Solander started out as a solo project in 2005 for Karlsson, who along recording and releasing three EPs, also created music for the short film short movie En död kråka (A dead crow) in 2006, as well a longer cinematic effort Hata Göteborg (Hate Gothenburg) which came out a year later.
Now broadened to a folk/rock inclining duo, Solander has just released Monochromatic Memories, an album of lush, quietly epic music that reflects its film soundtrack antecedents with mood and suggestion in abundance.
“The Woods Are Gone” is the second single of the album, a song whose sounds reflects the musical landscape the band occupies, which is, in the words of pigeonsandplanes, “somewhere in between Fleet Foxes and Sigur Rós”.
The vocals are distant and haunting, yet intimately near at the same time, and the music softly swoops and dives and percolates along, evoking a sense of walking across a bleak and wintery landscape, a divinely beautiful, melancholic beauty always present in every note and word.
It’s a song that will stay with you, long after the last embers have died in their fireplace, and you are lost in your thoughts.
*And if you’d like arrestingly quirky music clips, famed French director who has a knack for conjuring up playful, colourful, one of a kind images, has outdone himself with the video for Metronomy’s new song “Love Letters”.
It recalls the gloriously hype cartoon colours and eye-popping style of movies like The Science of Sleep and Mood Indigo.
Enjoy one of the most fun clips you will see this year.

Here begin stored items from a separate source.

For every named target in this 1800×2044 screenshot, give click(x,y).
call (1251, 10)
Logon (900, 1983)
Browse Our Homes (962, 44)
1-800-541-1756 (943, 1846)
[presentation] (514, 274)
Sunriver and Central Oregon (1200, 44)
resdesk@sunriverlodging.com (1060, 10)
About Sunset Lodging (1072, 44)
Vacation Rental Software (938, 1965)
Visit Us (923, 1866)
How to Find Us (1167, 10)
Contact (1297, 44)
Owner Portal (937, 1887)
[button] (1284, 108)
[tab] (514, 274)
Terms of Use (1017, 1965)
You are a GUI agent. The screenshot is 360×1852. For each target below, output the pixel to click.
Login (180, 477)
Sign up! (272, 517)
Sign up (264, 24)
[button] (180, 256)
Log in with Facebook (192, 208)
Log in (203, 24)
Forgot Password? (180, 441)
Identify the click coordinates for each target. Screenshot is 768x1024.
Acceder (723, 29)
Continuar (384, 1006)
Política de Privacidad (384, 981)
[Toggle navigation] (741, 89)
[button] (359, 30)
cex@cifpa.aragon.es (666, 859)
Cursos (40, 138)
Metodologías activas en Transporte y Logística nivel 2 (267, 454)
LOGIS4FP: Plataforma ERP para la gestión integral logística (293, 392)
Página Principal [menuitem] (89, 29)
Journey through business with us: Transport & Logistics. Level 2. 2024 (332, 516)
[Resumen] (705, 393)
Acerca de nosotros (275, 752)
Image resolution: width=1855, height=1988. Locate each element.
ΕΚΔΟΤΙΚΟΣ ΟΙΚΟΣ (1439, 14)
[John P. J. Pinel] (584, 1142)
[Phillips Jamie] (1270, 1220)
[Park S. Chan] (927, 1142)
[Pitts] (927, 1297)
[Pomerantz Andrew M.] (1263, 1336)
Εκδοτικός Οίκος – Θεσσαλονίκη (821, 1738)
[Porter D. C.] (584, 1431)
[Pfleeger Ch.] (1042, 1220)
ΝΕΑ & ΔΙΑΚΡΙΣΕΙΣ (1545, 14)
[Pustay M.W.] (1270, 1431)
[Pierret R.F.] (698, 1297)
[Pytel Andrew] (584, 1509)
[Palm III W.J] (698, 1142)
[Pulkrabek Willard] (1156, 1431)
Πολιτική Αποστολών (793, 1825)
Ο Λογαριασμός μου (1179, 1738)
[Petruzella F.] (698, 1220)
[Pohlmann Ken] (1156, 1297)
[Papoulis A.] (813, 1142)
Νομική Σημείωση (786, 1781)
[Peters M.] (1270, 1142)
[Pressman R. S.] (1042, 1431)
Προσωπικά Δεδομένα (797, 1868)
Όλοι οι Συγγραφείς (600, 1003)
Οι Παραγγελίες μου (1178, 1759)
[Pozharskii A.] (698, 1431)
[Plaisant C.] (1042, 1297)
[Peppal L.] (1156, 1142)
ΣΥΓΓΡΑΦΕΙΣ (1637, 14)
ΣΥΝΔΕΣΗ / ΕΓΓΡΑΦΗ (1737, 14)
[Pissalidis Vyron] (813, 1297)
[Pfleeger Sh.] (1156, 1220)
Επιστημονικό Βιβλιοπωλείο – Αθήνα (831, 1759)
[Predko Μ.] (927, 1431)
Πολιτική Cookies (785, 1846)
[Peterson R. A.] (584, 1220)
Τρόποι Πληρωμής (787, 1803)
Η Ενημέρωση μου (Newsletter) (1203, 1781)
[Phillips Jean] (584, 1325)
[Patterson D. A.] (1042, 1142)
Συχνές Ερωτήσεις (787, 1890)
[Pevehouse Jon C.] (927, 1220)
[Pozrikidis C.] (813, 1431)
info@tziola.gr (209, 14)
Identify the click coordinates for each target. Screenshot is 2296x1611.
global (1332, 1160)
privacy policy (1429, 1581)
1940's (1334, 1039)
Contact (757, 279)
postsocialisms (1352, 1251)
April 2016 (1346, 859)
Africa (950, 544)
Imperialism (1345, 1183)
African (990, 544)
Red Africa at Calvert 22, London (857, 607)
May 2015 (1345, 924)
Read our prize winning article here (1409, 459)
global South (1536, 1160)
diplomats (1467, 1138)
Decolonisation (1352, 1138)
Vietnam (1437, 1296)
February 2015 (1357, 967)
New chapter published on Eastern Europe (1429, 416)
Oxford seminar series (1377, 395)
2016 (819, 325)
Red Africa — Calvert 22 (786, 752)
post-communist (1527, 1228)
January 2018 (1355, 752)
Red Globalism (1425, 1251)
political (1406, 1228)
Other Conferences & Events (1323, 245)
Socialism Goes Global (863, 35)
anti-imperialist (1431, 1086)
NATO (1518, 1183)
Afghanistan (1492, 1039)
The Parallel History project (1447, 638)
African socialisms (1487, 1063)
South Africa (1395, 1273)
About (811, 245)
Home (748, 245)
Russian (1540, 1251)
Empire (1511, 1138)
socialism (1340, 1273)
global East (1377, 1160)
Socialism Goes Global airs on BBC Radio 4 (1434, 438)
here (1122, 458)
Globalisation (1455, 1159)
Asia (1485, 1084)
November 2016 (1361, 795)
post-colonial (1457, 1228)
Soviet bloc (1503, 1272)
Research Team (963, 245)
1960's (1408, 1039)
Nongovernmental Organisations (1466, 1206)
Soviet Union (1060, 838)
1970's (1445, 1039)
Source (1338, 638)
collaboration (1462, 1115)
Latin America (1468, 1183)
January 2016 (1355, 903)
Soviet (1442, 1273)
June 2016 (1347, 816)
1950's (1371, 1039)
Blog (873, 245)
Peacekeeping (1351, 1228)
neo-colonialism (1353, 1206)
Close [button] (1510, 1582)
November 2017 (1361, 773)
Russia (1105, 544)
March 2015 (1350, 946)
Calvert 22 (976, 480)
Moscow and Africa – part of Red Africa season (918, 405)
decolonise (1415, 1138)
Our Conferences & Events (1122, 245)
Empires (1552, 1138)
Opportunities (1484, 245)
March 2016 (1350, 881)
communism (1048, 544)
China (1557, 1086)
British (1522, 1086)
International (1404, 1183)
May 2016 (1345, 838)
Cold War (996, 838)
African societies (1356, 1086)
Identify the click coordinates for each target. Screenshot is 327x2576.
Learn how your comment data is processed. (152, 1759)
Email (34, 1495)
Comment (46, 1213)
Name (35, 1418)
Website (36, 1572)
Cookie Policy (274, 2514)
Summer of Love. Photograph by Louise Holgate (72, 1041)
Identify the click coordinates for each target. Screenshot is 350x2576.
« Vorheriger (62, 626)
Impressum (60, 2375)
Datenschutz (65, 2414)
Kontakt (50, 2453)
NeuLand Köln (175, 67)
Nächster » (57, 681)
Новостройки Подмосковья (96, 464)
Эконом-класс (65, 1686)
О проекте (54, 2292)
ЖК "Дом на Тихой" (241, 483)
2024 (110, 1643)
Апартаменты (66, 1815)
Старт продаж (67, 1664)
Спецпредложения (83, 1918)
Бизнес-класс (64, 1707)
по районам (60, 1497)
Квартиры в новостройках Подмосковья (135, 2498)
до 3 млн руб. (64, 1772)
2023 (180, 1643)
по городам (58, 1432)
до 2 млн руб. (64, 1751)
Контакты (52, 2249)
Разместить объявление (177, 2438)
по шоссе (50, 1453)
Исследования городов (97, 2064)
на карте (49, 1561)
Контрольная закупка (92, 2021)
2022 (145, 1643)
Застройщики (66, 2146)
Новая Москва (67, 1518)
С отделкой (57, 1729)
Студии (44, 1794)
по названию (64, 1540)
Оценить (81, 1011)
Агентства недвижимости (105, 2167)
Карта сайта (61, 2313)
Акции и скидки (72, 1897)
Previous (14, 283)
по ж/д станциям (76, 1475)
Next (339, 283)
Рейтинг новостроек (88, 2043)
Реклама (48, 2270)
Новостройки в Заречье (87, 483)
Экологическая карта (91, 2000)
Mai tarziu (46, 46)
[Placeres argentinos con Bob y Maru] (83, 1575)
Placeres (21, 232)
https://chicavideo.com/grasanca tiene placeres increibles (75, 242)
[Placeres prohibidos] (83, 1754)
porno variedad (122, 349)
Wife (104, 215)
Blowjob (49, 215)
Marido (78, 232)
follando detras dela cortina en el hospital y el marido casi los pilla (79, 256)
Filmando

* This week’s unexpected musical highlight comes courtesy of the talented twosome of Jack Conte and Nataly Dawn, collectively known as Pomplamoose, whose talent for extraordinarily infectious mashups and clever visuals on a shoestring budget (they used a projector and some white foam board) came to the fore with the following tuneful hybrid which they explained this way:
For the verse of our mashup, we used the chords from “Get Lucky” with the vocals from “Happy.” For our prechorus, we used the vocals from both “Happy” and “Get Lucky.” The chorus of our mashup is the chords and vocals from “Happy” and the vocals from “Lose Yourself to Dance.” (source: screenrant)
It sounds and looks amazing and you’d do well to check out their other minimalist-inspired work which is as equally impressive as this brilliant effort.